====== Exercise inputs

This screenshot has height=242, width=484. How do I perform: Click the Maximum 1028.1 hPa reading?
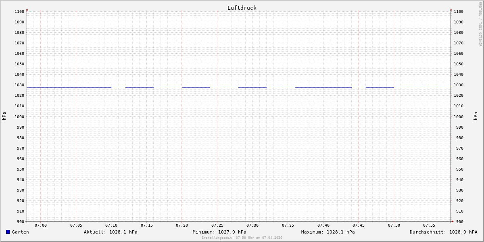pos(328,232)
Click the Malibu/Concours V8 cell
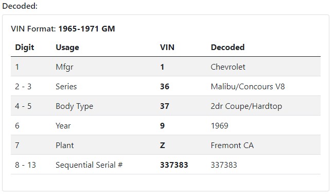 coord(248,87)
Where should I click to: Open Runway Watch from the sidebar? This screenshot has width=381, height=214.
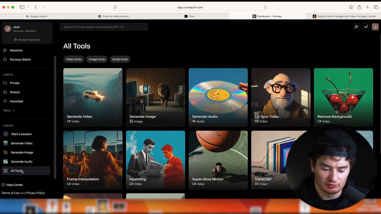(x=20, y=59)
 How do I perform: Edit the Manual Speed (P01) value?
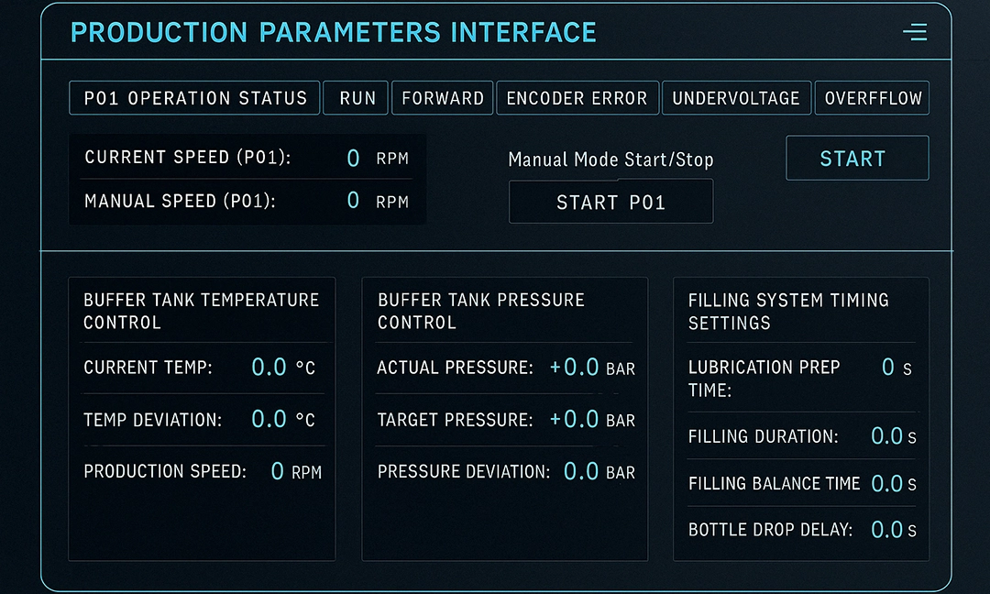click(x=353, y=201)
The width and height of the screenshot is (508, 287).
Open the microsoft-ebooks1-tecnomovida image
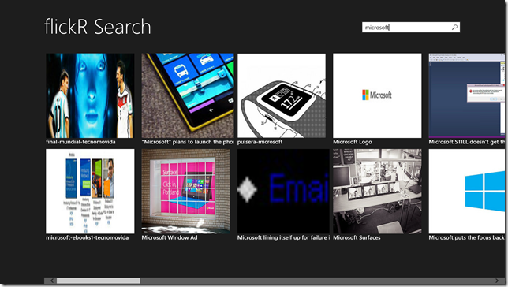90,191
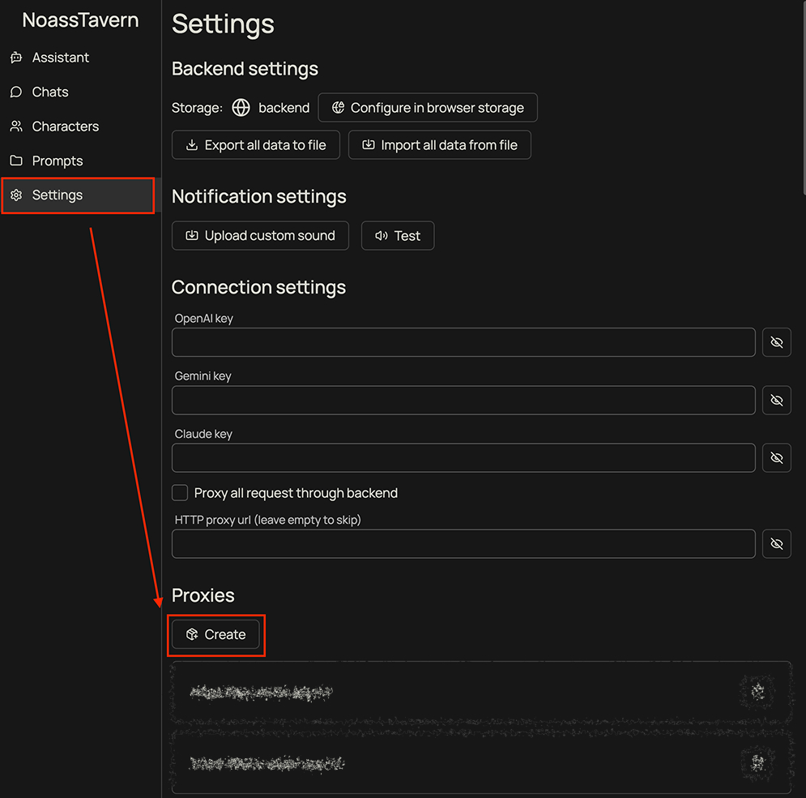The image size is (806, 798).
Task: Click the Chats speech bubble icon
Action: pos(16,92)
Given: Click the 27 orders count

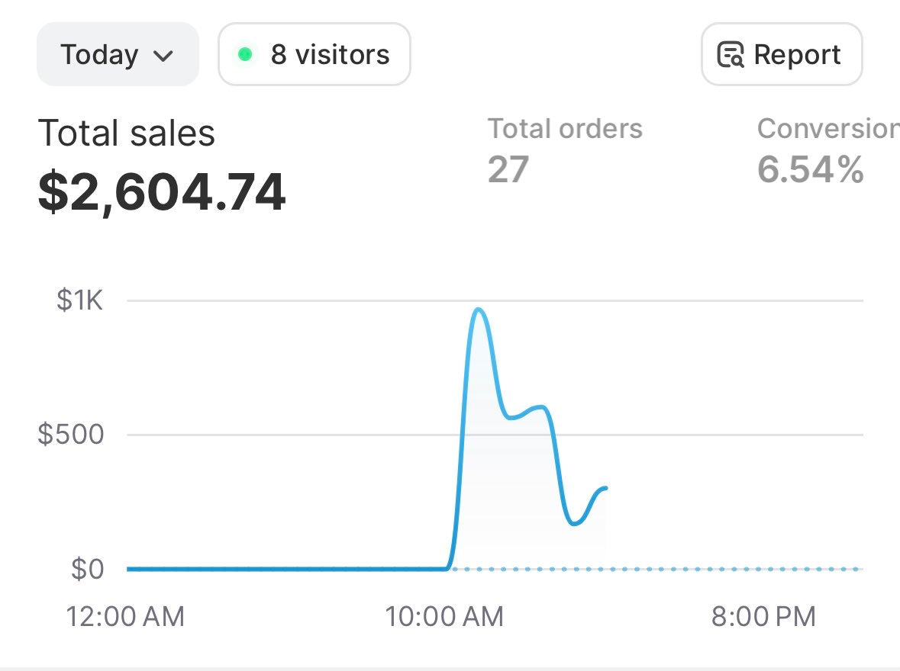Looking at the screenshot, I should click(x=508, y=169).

============
====== Exercise inputs

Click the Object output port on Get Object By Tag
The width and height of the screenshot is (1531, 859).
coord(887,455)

============

- Problem description: Copy only these lines from the records above, exactly: the one with "Where should I", the one with "The width and height of the screenshot is (508, 287).", and those between. Skip the pictures.

- Response below:
Where should I click to: Open Runway Watch from the sidebar? This screenshot has width=381, height=214.
(x=20, y=59)
 How do I perform: Edit the Manual Speed (P01) value?
click(x=353, y=201)
The width and height of the screenshot is (508, 287).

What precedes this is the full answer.